* START Data records *

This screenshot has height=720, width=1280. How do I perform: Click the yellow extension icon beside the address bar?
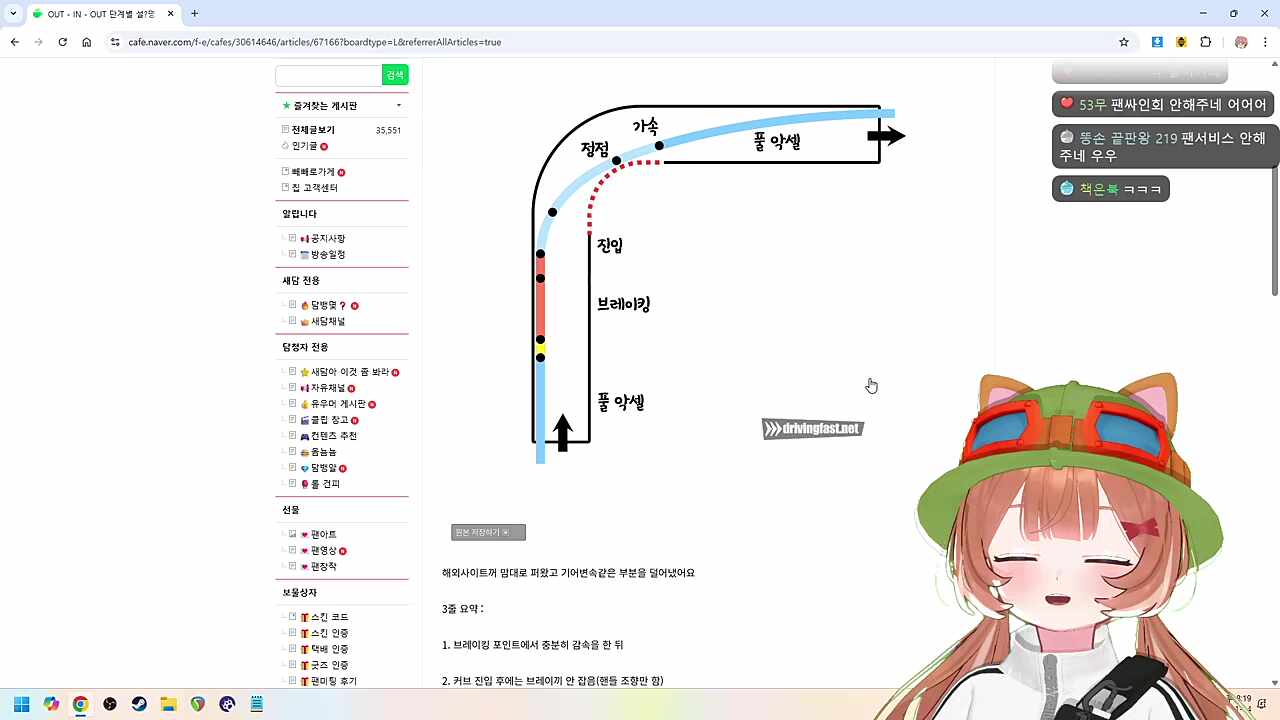click(1181, 42)
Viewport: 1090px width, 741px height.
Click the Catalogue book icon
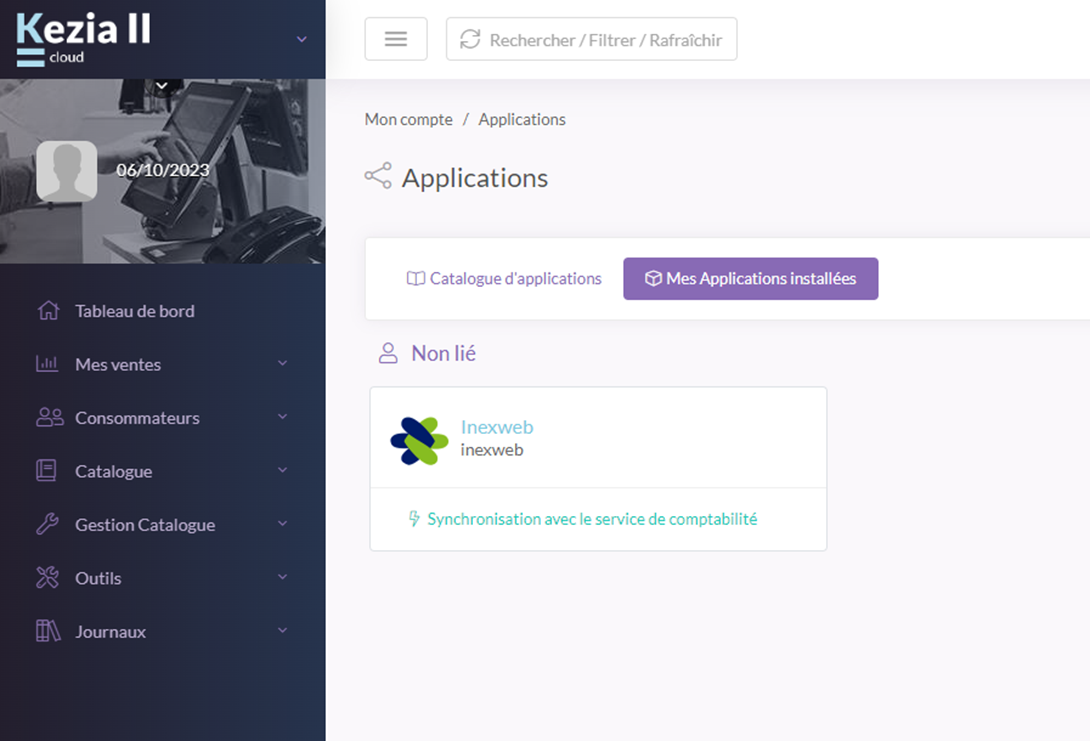[x=47, y=471]
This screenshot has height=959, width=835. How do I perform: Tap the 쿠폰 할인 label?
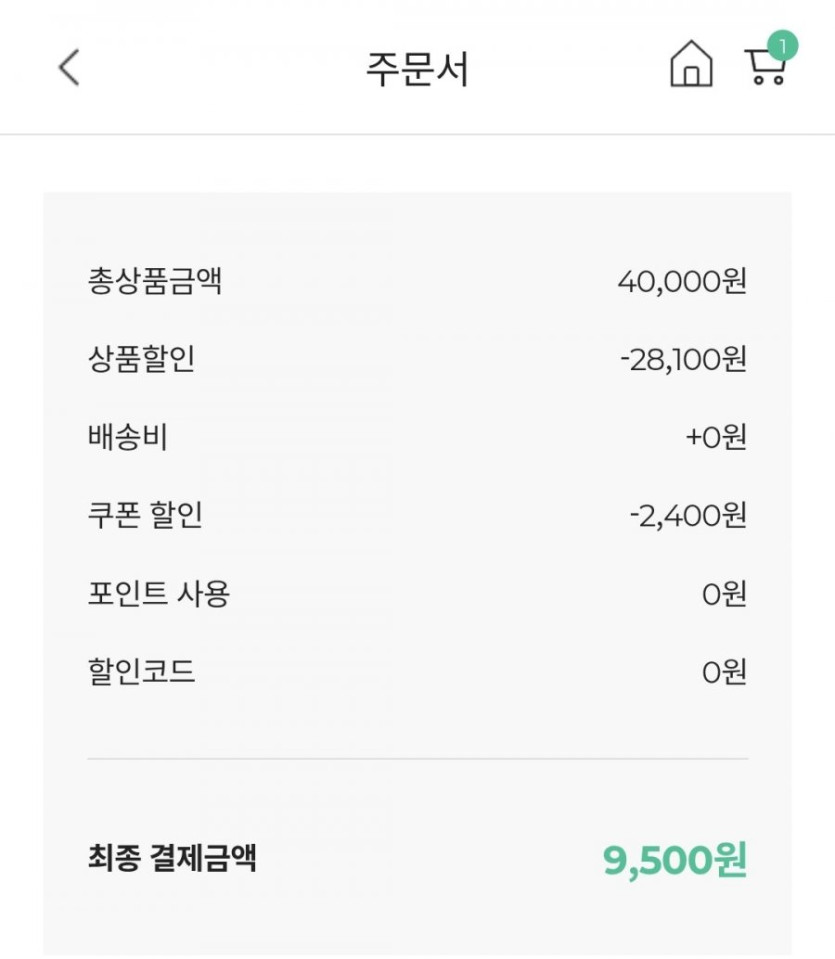[x=145, y=515]
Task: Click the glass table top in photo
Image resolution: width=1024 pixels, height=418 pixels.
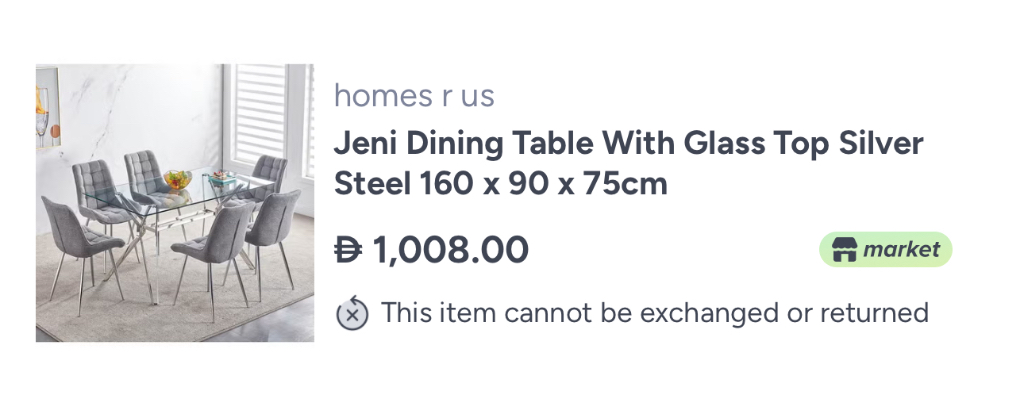Action: tap(200, 193)
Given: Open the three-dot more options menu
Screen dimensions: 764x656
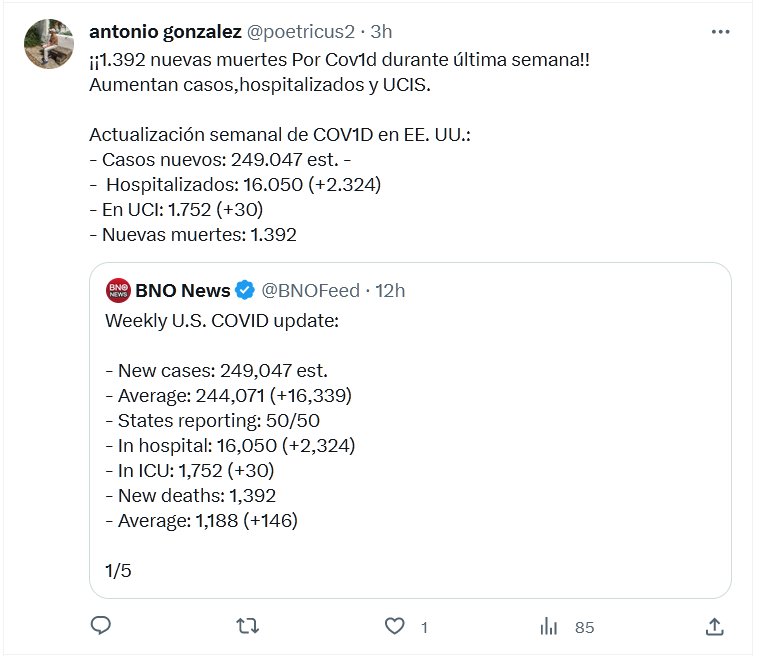Looking at the screenshot, I should [720, 32].
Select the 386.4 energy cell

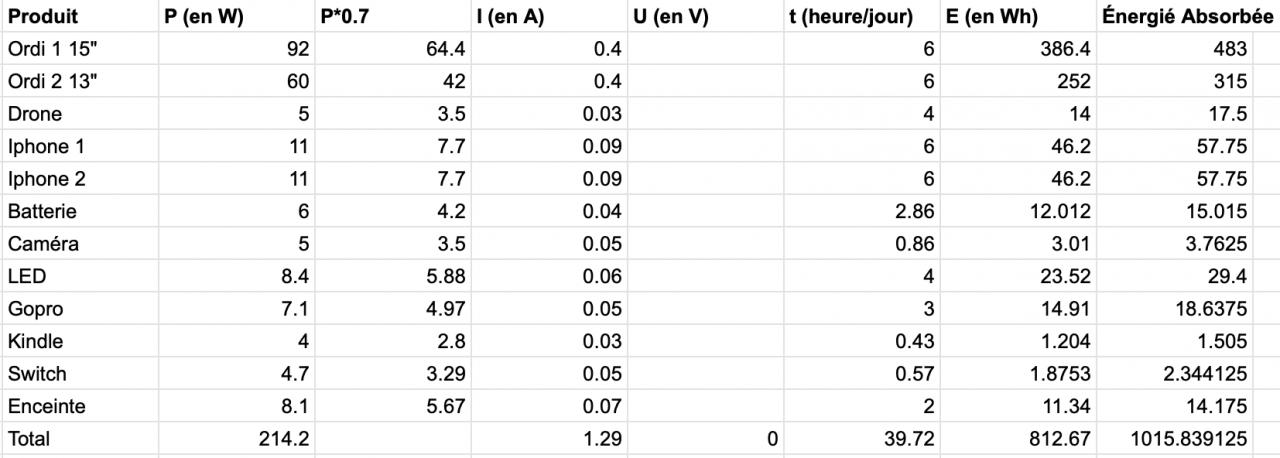point(1062,49)

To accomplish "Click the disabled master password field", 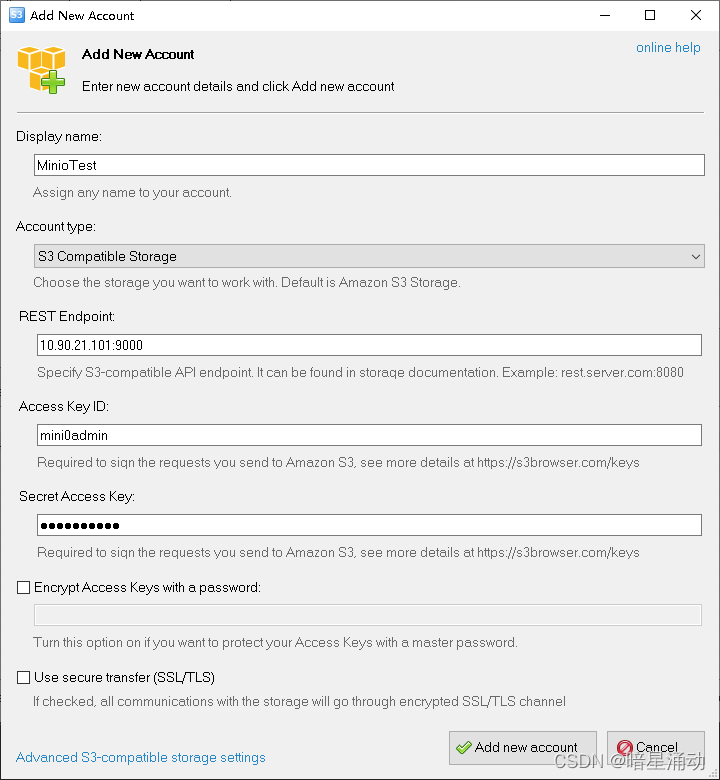I will tap(368, 615).

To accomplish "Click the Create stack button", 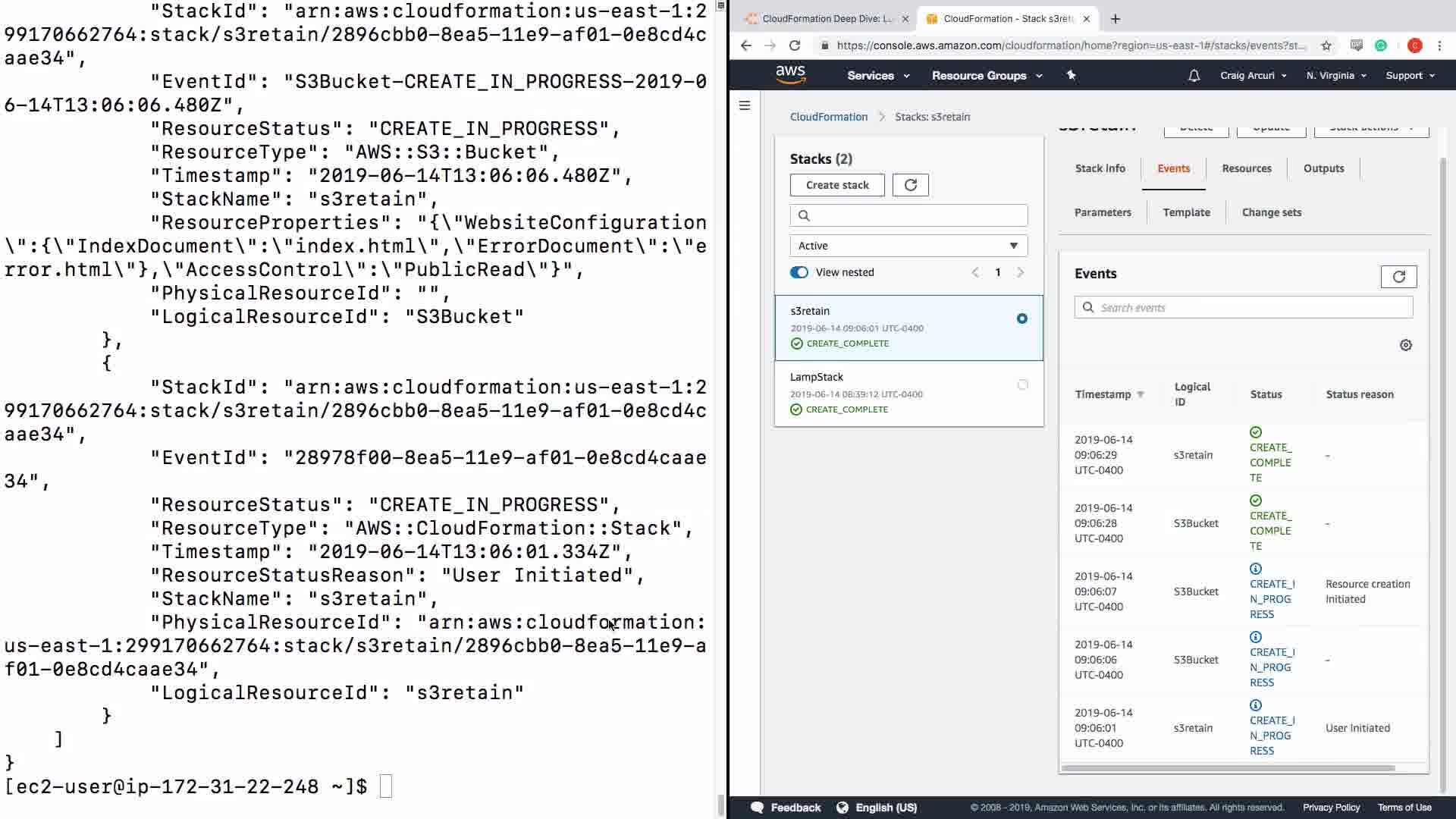I will pyautogui.click(x=837, y=185).
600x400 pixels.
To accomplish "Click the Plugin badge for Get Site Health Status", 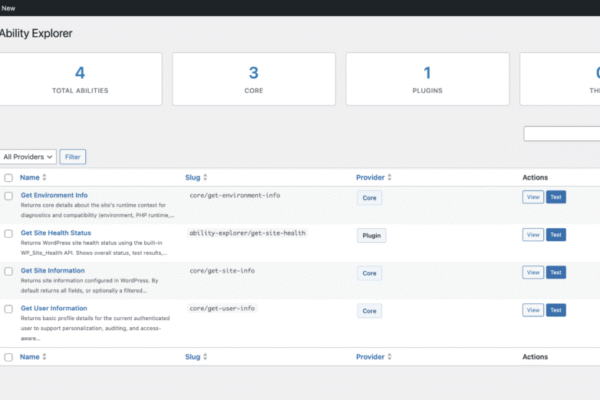I will pyautogui.click(x=371, y=236).
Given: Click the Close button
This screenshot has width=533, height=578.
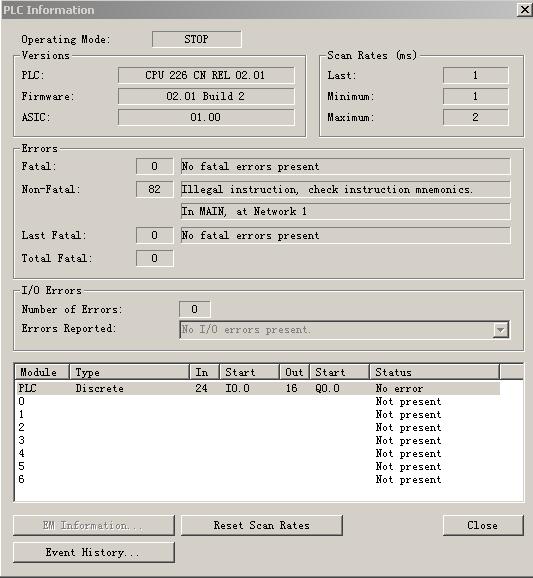Looking at the screenshot, I should click(x=483, y=525).
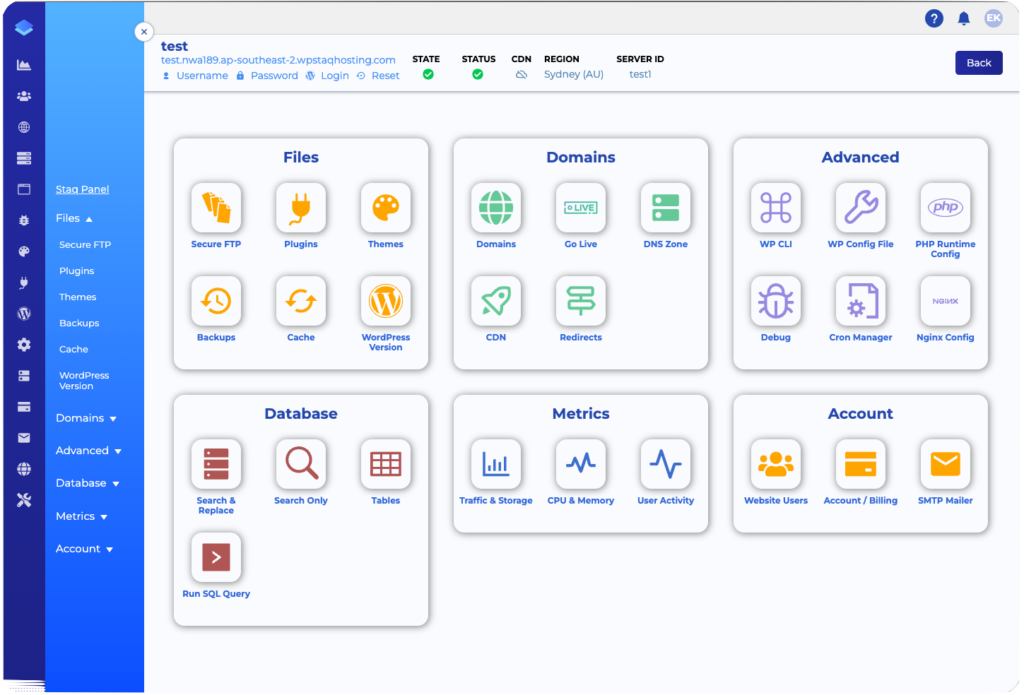Viewport: 1024px width, 695px height.
Task: Open the Cron Manager
Action: pos(860,300)
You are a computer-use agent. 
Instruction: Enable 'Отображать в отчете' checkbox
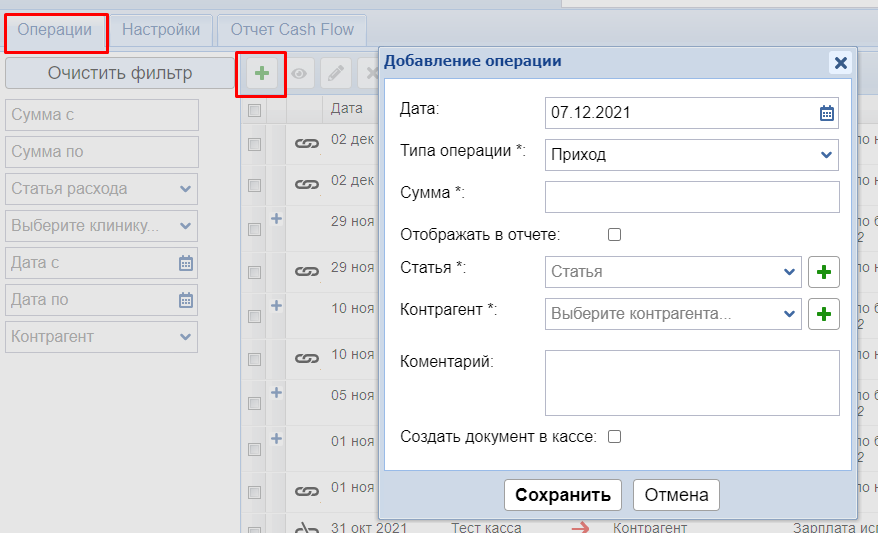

* END Data records *

▶ _Requirements_
Please show every line above that contains the word "Task".

▶ _Correct output_
Task: Click the glass table top in photo
Task: Open the Cron Manager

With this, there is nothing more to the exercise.